:: The records

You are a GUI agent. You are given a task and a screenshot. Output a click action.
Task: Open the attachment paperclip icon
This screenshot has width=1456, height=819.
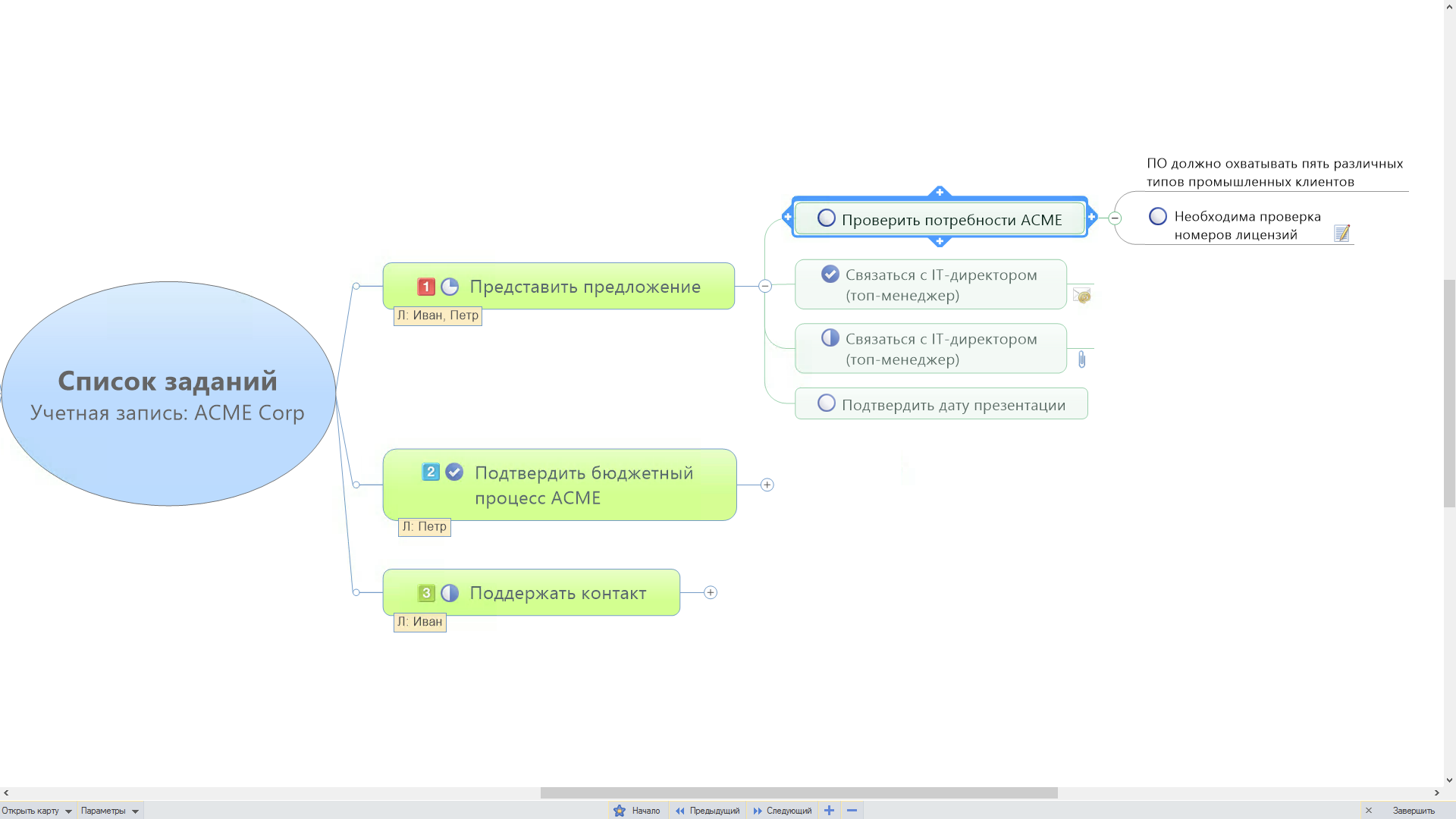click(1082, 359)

::::
:: The records

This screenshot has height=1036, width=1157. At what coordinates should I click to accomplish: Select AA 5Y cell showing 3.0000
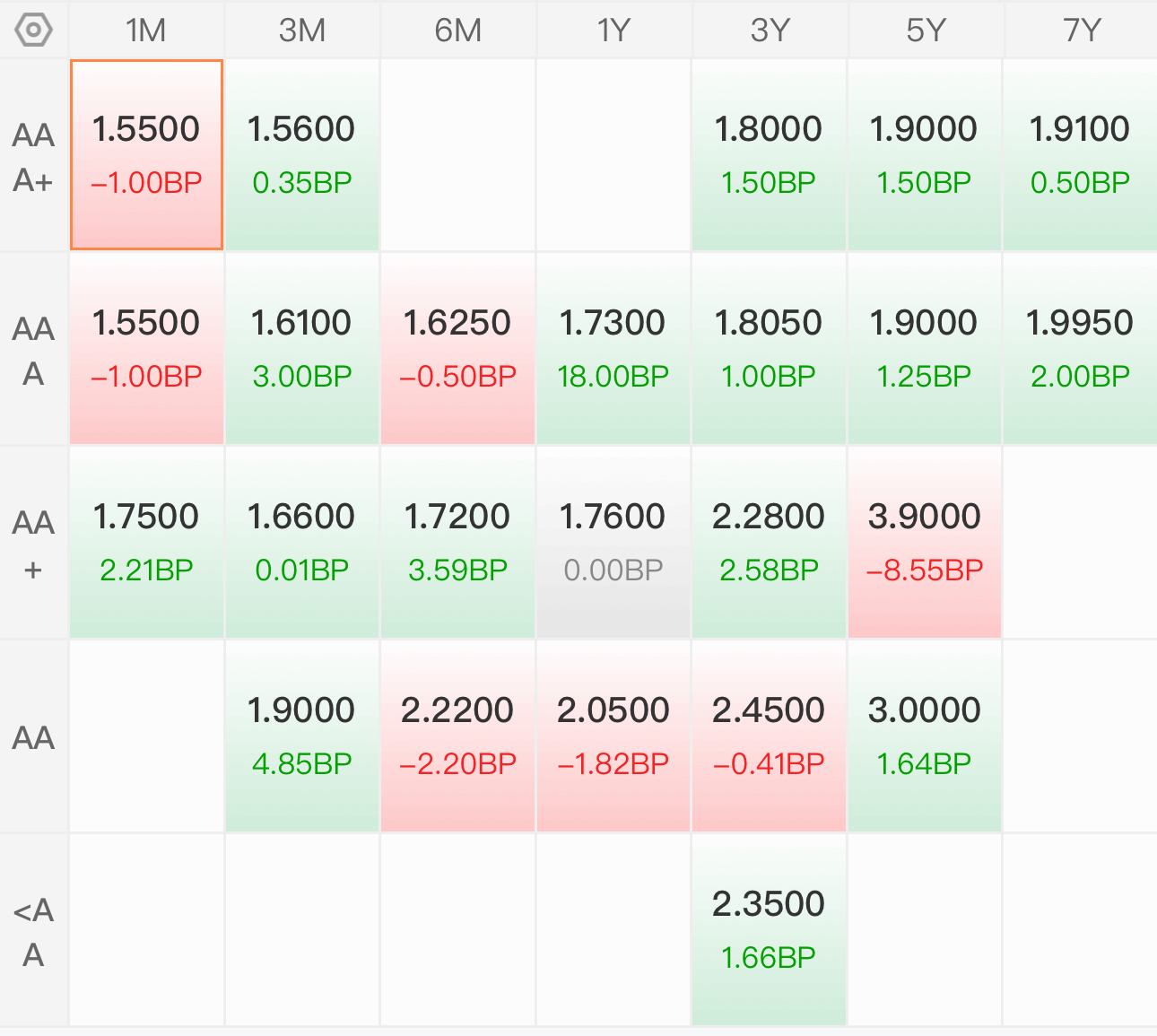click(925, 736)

::::
:: The records

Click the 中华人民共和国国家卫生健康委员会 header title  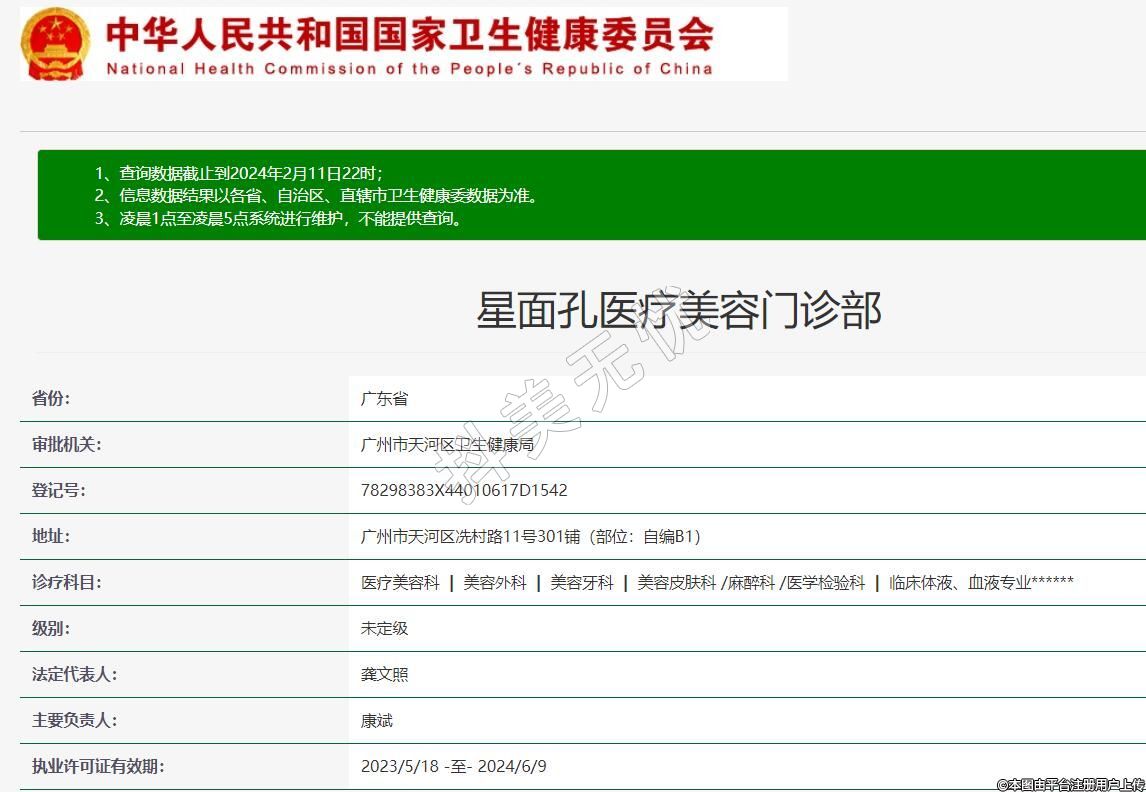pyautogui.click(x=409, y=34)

::::

## What to work on
Render the lines from the one containing "This screenshot has height=1036, width=1157." through the one containing "click(925, 736)", inclusive, as a JSON list of strings with one string per line and blank lines omitted. Leave the pictures out.

## Worked answer
[
  "This screenshot has height=1036, width=1157. At what coordinates should I click to accomplish: Select AA 5Y cell showing 3.0000",
  "click(925, 736)"
]